Episodically, The Boy encounters various characters along his way. There is Miller (Udo Kier), who takes the boy into his home despite domestic troubles and fits of rage. There is the benevolent but ailing Priest (Harvey Keitel) who brings The Boy into the church. We even watch as The Boy, a Jew, chances upon stoic Nazi, Hans (Stellan Skarsgård), and learns the rules of war from Russian soldier Mitka (Barry Pepper). The Boy’s sojourn is quite literally aimless as one person, after learning the boy is headed home, asks him where home is. The Boy simply states, “I Don’t Know.
Through pristine black and white photography by Vladimír Smutný, we are witness to the myriad shades of grey that are war brings out in mankind. Not to belabor the point, but Smutný’s work in this film is quite simply perfect. There isn’t a single bad shot that exists in The Painted Bird from the first frame to the last. It is through this exquisite beauty that the realities of conflict are heightened. We see the good, the profane, the savage, and the sacred on an intimate scale.
“…Smutný’s work in this film is quite simply perfect.”

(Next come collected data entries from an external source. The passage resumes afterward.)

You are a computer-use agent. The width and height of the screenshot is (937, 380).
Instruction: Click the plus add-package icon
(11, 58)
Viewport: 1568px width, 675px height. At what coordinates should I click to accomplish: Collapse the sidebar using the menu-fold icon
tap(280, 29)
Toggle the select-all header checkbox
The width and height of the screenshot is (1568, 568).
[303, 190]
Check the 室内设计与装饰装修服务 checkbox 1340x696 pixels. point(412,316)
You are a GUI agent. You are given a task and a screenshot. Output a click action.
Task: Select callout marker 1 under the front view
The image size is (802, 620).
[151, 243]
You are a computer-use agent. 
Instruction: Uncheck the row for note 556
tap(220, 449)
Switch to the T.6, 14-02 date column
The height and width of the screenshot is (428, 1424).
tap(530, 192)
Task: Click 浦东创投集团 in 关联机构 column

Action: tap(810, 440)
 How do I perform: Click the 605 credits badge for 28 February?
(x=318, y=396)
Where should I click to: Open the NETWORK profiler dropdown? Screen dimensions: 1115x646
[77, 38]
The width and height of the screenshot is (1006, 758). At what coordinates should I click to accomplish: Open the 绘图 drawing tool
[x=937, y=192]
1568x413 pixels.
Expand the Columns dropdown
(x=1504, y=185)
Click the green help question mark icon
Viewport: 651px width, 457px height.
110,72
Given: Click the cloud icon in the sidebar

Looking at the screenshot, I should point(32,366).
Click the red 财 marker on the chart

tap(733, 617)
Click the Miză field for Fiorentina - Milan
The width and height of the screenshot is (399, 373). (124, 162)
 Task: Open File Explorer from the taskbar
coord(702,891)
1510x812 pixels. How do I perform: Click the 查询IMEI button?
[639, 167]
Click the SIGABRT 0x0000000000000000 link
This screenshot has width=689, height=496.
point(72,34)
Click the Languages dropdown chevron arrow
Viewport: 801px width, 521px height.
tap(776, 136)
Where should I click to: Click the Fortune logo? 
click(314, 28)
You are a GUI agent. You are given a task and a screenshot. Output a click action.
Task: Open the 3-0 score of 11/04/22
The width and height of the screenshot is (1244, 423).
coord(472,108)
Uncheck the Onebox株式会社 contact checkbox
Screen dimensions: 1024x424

The production values, too are crisp, and believable—from the various tonal shifts in sound, intimate and expansive, to the variety of costumes by Helena Rovna that different regions and classes.
Final praise, however, must be given to Václav Marhoul for adapting this important work and to newcomer Kotlar, who is tasked with carrying the nearly three-hour film. What could have easily become an exhausting endeavour is guided deftly away from the precipice to become a celebration of determination. Hardly any of The Painted Bird is what you would call pleasant. It is often a difficult watch at times but is a consistently engaging one. As the Czech Republic’s submission for Best Foreign Language film, I easily expect a nomination to materialize for this solid piece of work. As stated in the beginning, the images will stay with the audience long after leaving the cinema. Perhaps now, in these times, when the threat of war is bandied about like a trite threat, this is a good thing.
"…the most grueling and rewarding movies to arrive in years."